(INPUT RECORDS)

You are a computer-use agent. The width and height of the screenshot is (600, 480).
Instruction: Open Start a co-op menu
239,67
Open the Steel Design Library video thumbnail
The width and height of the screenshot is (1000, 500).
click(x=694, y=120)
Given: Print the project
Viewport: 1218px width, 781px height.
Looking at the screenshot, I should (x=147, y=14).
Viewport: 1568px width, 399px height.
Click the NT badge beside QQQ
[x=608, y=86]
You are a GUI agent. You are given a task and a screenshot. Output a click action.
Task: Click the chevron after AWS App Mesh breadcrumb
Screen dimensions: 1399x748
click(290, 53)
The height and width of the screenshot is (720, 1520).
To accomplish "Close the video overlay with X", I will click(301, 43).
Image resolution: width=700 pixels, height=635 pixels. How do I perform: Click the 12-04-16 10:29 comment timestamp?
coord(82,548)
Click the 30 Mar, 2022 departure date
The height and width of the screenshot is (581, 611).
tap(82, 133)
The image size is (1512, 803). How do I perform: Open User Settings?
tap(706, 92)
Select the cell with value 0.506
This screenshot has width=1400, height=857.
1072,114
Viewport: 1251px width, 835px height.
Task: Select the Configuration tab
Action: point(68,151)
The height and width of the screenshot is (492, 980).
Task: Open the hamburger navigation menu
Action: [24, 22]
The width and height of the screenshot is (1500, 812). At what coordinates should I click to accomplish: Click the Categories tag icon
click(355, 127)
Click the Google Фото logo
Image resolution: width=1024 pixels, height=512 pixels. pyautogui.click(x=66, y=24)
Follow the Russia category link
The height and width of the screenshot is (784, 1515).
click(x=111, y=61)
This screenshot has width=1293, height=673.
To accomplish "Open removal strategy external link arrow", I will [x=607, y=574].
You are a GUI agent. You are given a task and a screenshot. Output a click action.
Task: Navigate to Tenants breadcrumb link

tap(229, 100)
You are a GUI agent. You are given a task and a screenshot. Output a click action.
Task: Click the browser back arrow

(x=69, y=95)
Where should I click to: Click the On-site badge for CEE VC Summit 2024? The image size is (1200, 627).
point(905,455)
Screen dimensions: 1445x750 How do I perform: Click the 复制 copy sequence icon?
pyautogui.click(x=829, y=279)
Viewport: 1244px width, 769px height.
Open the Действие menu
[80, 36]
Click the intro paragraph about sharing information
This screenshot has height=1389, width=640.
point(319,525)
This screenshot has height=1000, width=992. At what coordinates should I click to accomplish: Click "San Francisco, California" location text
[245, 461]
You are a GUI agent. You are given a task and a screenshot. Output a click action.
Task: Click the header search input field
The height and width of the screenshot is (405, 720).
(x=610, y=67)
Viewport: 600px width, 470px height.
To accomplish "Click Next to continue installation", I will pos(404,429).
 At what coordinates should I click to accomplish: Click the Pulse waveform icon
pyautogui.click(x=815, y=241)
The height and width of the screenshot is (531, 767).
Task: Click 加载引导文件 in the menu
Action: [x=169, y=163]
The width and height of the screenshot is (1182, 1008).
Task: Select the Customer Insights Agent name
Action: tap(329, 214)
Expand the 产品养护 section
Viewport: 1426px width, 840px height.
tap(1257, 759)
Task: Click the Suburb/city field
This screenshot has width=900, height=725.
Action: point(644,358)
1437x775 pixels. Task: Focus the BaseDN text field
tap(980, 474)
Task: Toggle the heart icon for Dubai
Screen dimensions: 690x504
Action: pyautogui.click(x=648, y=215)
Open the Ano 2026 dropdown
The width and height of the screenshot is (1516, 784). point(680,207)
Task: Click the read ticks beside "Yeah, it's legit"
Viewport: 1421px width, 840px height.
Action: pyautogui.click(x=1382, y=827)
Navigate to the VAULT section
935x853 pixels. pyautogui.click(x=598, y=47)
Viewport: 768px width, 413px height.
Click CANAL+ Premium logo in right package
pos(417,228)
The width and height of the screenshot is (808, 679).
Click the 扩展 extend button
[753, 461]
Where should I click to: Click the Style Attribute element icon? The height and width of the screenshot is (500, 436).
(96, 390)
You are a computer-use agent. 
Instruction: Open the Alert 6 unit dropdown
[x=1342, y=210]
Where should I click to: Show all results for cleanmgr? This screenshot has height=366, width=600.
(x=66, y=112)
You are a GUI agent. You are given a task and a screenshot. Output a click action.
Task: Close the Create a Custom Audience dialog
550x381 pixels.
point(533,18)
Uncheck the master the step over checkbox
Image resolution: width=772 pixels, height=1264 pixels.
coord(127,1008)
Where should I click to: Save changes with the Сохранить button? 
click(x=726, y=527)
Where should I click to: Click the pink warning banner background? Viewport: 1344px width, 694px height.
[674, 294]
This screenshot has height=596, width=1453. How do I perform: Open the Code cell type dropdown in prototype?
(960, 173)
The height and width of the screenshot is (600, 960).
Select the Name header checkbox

(End INPUT RECORDS)

* _PROMPT_
Please reproduce every line shown above, exactly as written.

* _WORKED SOLUTION_
You are a computer-use agent. The width and height of the screenshot is (600, 480).
Instruction: Open Start a co-op menu
239,67
Open the Steel Design Library video thumbnail
The width and height of the screenshot is (1000, 500).
click(x=694, y=120)
Given: Print the project
Viewport: 1218px width, 781px height.
Looking at the screenshot, I should (x=147, y=14).
Viewport: 1568px width, 399px height.
Click the NT badge beside QQQ
[x=608, y=86]
You are a GUI agent. You are given a task and a screenshot. Output a click action.
Task: Click the chevron after AWS App Mesh breadcrumb
Screen dimensions: 1399x748
click(290, 53)
The height and width of the screenshot is (720, 1520).
To accomplish "Close the video overlay with X", I will click(301, 43).
Image resolution: width=700 pixels, height=635 pixels. How do I perform: Click the 12-04-16 10:29 comment timestamp?
coord(82,548)
Click the 30 Mar, 2022 departure date
The height and width of the screenshot is (581, 611).
tap(82, 133)
The image size is (1512, 803). How do I perform: Open User Settings?
tap(706, 92)
Select the cell with value 0.506
This screenshot has width=1400, height=857.
1072,114
Viewport: 1251px width, 835px height.
Task: Select the Configuration tab
Action: point(68,151)
The height and width of the screenshot is (492, 980).
Task: Open the hamburger navigation menu
Action: [24, 22]
The width and height of the screenshot is (1500, 812). At what coordinates should I click to accomplish: Click the Categories tag icon
click(355, 127)
Click the Google Фото logo
Image resolution: width=1024 pixels, height=512 pixels. pyautogui.click(x=66, y=24)
Follow the Russia category link
The height and width of the screenshot is (784, 1515).
click(x=111, y=61)
This screenshot has width=1293, height=673.
To accomplish "Open removal strategy external link arrow", I will [x=607, y=574].
You are a GUI agent. You are given a task and a screenshot. Output a click action.
Task: Navigate to Tenants breadcrumb link

tap(229, 100)
You are a GUI agent. You are given a task and a screenshot. Output a click action.
Task: Click the browser back arrow

(x=69, y=95)
Where should I click to: Click the On-site badge for CEE VC Summit 2024? The image size is (1200, 627).
point(905,455)
Screen dimensions: 1445x750 How do I perform: Click the 复制 copy sequence icon?
pyautogui.click(x=829, y=279)
Viewport: 1244px width, 769px height.
Open the Действие menu
[80, 36]
Click the intro paragraph about sharing information
This screenshot has height=1389, width=640.
point(319,525)
This screenshot has height=1000, width=992. At what coordinates should I click to accomplish: Click "San Francisco, California" location text
[245, 461]
You are a GUI agent. You are given a task and a screenshot. Output a click action.
Task: Click the header search input field
The height and width of the screenshot is (405, 720).
(x=610, y=67)
Viewport: 600px width, 470px height.
To accomplish "Click Next to continue installation", I will pos(404,429).
 At what coordinates should I click to accomplish: Click the Pulse waveform icon
pyautogui.click(x=815, y=241)
The height and width of the screenshot is (531, 767).
Task: Click 加载引导文件 in the menu
Action: [x=169, y=163]
The width and height of the screenshot is (1182, 1008).
Task: Select the Customer Insights Agent name
Action: tap(329, 214)
Expand the 产品养护 section
Viewport: 1426px width, 840px height.
tap(1257, 759)
Task: Click the Suburb/city field
This screenshot has width=900, height=725.
Action: point(644,358)
1437x775 pixels. Task: Focus the BaseDN text field
tap(980, 474)
Task: Toggle the heart icon for Dubai
Screen dimensions: 690x504
Action: pyautogui.click(x=648, y=215)
Open the Ano 2026 dropdown
The width and height of the screenshot is (1516, 784). point(680,207)
Task: Click the read ticks beside "Yeah, it's legit"
Viewport: 1421px width, 840px height.
Action: pyautogui.click(x=1382, y=827)
Navigate to the VAULT section
935x853 pixels. pyautogui.click(x=598, y=47)
Viewport: 768px width, 413px height.
Click CANAL+ Premium logo in right package
pos(417,228)
The width and height of the screenshot is (808, 679).
Click the 扩展 extend button
[753, 461]
Where should I click to: Click the Style Attribute element icon? The height and width of the screenshot is (500, 436).
(96, 390)
You are a computer-use agent. 
Instruction: Open the Alert 6 unit dropdown
[x=1342, y=210]
Where should I click to: Show all results for cleanmgr? This screenshot has height=366, width=600.
(x=66, y=112)
You are a GUI agent. You are given a task and a screenshot. Output a click action.
Task: Close the Create a Custom Audience dialog
550x381 pixels.
point(533,18)
Uncheck the master the step over checkbox
Image resolution: width=772 pixels, height=1264 pixels.
coord(127,1008)
Where should I click to: Save changes with the Сохранить button? 
click(x=726, y=527)
Where should I click to: Click the pink warning banner background? Viewport: 1344px width, 694px height.
[674, 294]
This screenshot has height=596, width=1453. How do I perform: Open the Code cell type dropdown in prototype?
(960, 173)
The height and width of the screenshot is (600, 960).
Select the Name header checkbox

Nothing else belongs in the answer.